Aku hampir saja menangis. Ah, buk, kalau saja pakai bahasa Indonesia nggak bakal semiris inih.
Memasuki ruang kelas yang digunakan untuk ujian, aku berdoa. Aih, sudah ada tiga dosen penguji. Notulen adalah dosen wali kelas, dosen pembimbing sebagai penguji 1 dan dosen penguji 2 yang masih muda.
Rincian apa yang aku ingin presentasikan aku tulis di secarik kertas. Kata guru pembimbingku sebenarnya nggak usah karena ini mempengaruhi nilai. Lebih baik lepas bebas tapi ada benang merahnya. Ya, mana bisaaa. Lucunya karena aku tanya tentang contekan ini lewat email tapi nggak kebaca, dosen pembimbing waktu di luar membisikkan supaya aku bebas berbicara alias nggak baca. Baik banget, ih.
Ruang ujian skripsi. Aku tarik nafas sebelum presentasi, kemudian tersenyum. Menatap ketiga dosen satu-persatu, aku menyapa mereka. Mengutarakan apa yang akan aku presentasikan.
Pertama tentang tema yang aku pilih dan mengapa, apa yang aku lakukan bersama anak-anak TK untuk skripsi ini.
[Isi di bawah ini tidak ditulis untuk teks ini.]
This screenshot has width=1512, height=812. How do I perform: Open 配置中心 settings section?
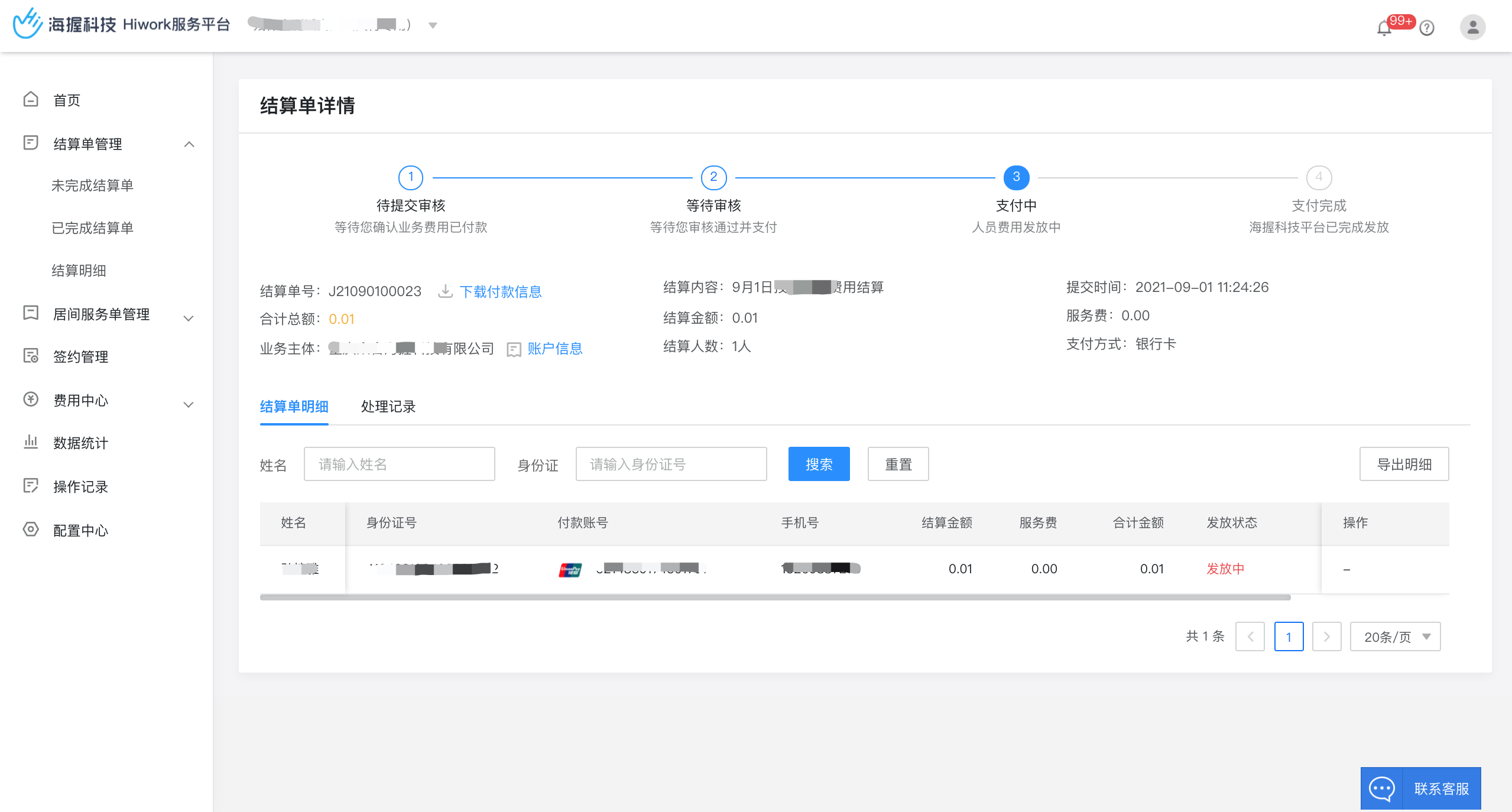click(79, 530)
Di meja, aku cepat-cepat menaruh hasil hasta karya mereka.
Baju yang aku pakai warnanya hitam, dilapisi jas hijau berhias bordir saat presentasi. Semingu sebelum ujian, salah satu dosen bilang bahwasannya penampilan juga menjadi faktor penting dosen penguji saat menilai. Ini orang mau ke pasar atau mau ujian. Harus rapi, ya. Kontak mata juga sangat berarti dalam presentasi, jangan menatap lantai atau langit-langit ruangan. Wkwk.
Ah, ternyata belum selesai presentasi, sudah distop karena sudah 5 menit. Aku ditanya dosen pembimbing tentang sebuah istilah. Disusul berondongan pertanyaan dari penguji 2 yang kadang aku minta diulangi karena oon, nggak ngerti ditanya apa dan bagaimana menjawabnya. Aduhhh, piye.
Walau aku menjawab dengan percaya diri dan lancar, ternyata aku dinilai kurang tepat menggunakan istilah teknis atau ilmiah yang dipakai dalam teori, analisis dan sejenisnya dalam skripsi. Ini kepala mengapa bolong, ah. Jatuh ke manaaa itu memori. Tobat.
Dan betul teman-teman, seperti firasatku, nilai ujian skripsiku lesannya jelek banget. Untung setelah diramu, aku mendapat nilai 3 di ijazah Juli nanti. Di Indonesia mungkin C, ya? Wah, lebih jelek dari nilai thesisku tahun 2005. Haaaa, memalukan. Tapi kupikir ya sudahlah, itu sudah bagus.